Kelheim war die erste Residenzstadt der bayer. Herzöge aus dem Geschlecht der Wittelsbacher und von alters her Sitz eines Land- und Pflegegerichts. Der Amtssitz und die Wohnung des Mautners und Kastenwahrers befanden sich in der Mitte des 18. Jahrhunderts in unmittelbarer Nachbarschaft des Herzogkastens, in dem sich heute das archäologische Museum befindet. Als im Jahre 1802 in Bayern ein Organisationsedikt die Finanz- und Steuergeschäfte den Rentämtern zuwies, wurde auch in Kelheim ein kurfürstliches Rentamt errichtet. Der Amtsbezirk umfasste damals ein Gebiet, das von Abbach bis Hienheim und von Viehhausen bis Offenstetten reichte. Das Rentamt war der Finanzdirektion des Regen-Kreises mit dem Sitz in Regensburg, später der Kammer der Finanzen der Regierung von Niederbayern in Landshut, unterstellt.

Der Rentbeamte erhielt im Jahre 1820 Dienstbezüge von jährlich 1600 fl, 36 Klafter Holz, freie Dienstwohnung und eineinhalb vom Hundert der Bruttoeinnahmen. Wegen der ausgedehnten Forsten im Bezirk war der Anfall von Holzgeldern beträchtlich und die Stelle des damaligen Rentamtmannes sehr begehrt.

Untergebracht war das erste Rentamt gemeinsam mit dem Land- und Pflegegericht in dem Gebäude C 10 in der jetzigen Donaustraße 20. In den Jahren 1823 - 1827 wurde mitten in der Stadt, in der Altmühlstraße 2 (jetzt Sparkassengebäude) über den Ruinen des alten Stadthofes ein Neubau errichtet, der zuerst gemeinsamer Sitz des Landgerichts und des Rentamts wurde und seit 1864 dem Rentamt allein zur Verfügung stand.

Dieses Gebäude beherbergte bis 1971 die Diensträume des Finanzamts Kelheim, das nach dem 1. Weltkrieg aus dem Rentamt hervorgegangen war.

Die im Zuge der Errichtung der Reichsfinanzverwaltung im Jahre 1919/20 eingetretene Vermehrung der Aufgaben hatte einen erhöhten Personalbedarf zur Folge. Auch durch Umbauten konnten im Finanzamtsgebäude die Bediensteten nur mehr unter großen Schwierigkeiten untergebracht werden. Vom Jahr 1933 an wurden die Raumverhältnisse derart ungünstig, dass an einen Neubau des Finanzamtsgebäudes gedacht wurde. Nachdem 1939 hierfür endlich Mittel zur Verfügung gestellt wurden, verhinderte der Ausbruch des 2. Weltkrieges die Bauausführung.

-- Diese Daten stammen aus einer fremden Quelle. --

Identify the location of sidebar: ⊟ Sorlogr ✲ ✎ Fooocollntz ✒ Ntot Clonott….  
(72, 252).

Bis zum 31.12.1945 umfasste der Finanzamtsbezirk Kelheim 32 Gemeinden und damit nicht den gesamten früheren Landkreis. Der Amtsgerichtsbezirk Abensberg gehörte zum Finanzamtsbezirk Neustadt/Do. Mit Wirkung vom 01.01.1946 wurde das Finanzamt Neustadt aufgelöst und der Amtsgerichtsbezirk Abensberg mit weiteren 22 Gemeinden dem Finanzamtsbezirk Kelheim angegliedert.

Wegen der vorhandenen Raumnot wurden 1968 Verhandlungen eingeleitet, die ein Jahr später zum Ankauf eines neuen Dienstgebäudes führten. Es handelt sich um das ehemalige Landschulheim des Donaugymnasiums Kelheim, das 1959 erbaut wurde und dem Zweckverband Bayer. Landschulheime unterstellt war. Nach den notwendigen Umbauarbeiten konnte das Finanzamtsgebäude, welches sich in der Klosterstraße 1 befindet und vom Stadtzentrum etwa 400 m entfernt im sog. Behördenviertel liegt, im Juni 1971 bezogen werden.

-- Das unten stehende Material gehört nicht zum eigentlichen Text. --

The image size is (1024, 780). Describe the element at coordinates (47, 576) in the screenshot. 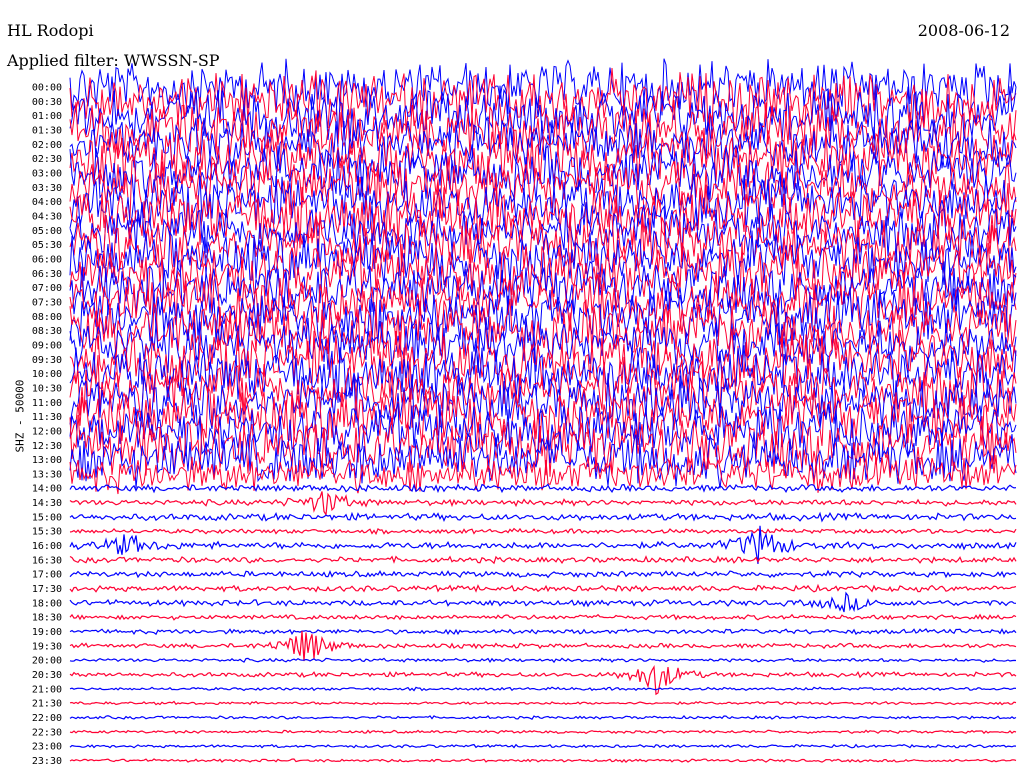

I see `y-tick-label: 17:00` at that location.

Bei der Gebietsreform zum 01.09.1973 wurde der Amtsbezirk wiederum wesentlich erweitert. Die größten Teile der ehemaligen Landkreise Riedenburg und Mainburg und kleine Teile der Landkreise Regensburg und Mallersdorf wurden mit dem Amtsbezirk vereinigt. Die bauliche Größe des neuen Amtsgebäudes ermöglichte es zunächst, die Dienststellen ohne Schwierigkeiten unterzubringen.

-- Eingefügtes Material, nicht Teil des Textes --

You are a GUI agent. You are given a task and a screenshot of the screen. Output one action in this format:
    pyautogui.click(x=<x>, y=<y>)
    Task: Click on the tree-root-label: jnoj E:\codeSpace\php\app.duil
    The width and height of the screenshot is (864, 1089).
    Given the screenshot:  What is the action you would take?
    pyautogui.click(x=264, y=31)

Um den steigenden Raumbedarf decken zu können, wurde im Oktober 2000 das auf der anderen Seite der Klosterstraße gelegene ehemalige Gesundheitsamtsgebäude hinzuerworben, das nach Umbauarbeiten seit Juli  2001 zur Nutzung zur Verfügung steht. Dort ist das Servicezentrum des Finanzamts eingerichtet. Damit soll ein Beitrag zur Bürgerfreundlichkeit der Verwaltung geleistet werden, indem Steuererklärungen angenommen und Anträge auf Lohnsteuerermäßigung entgegengenommen und im Regelfall gleich bearbeitet werden.